__PROBLEM STATEMENT__:
Output verbatim the lines of the records between the line containing "The height and" and the line containing "Action: pos(809,479)", inclusive.

# # # # # # #

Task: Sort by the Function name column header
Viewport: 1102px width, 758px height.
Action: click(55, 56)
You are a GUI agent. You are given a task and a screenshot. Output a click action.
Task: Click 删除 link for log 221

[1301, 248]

# # # # # # #

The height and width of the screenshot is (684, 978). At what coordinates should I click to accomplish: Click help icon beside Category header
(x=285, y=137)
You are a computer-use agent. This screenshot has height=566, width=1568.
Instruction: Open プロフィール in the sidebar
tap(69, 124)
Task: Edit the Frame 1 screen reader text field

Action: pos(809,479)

# # # # # # #

__RESULT OF THE EXERCISE__:
The height and width of the screenshot is (684, 978). At what coordinates should I click to accomplish: Click help icon beside Category header
(x=285, y=137)
You are a computer-use agent. This screenshot has height=566, width=1568.
Instruction: Open プロフィール in the sidebar
tap(69, 124)
Task: Edit the Frame 1 screen reader text field

Action: pos(809,479)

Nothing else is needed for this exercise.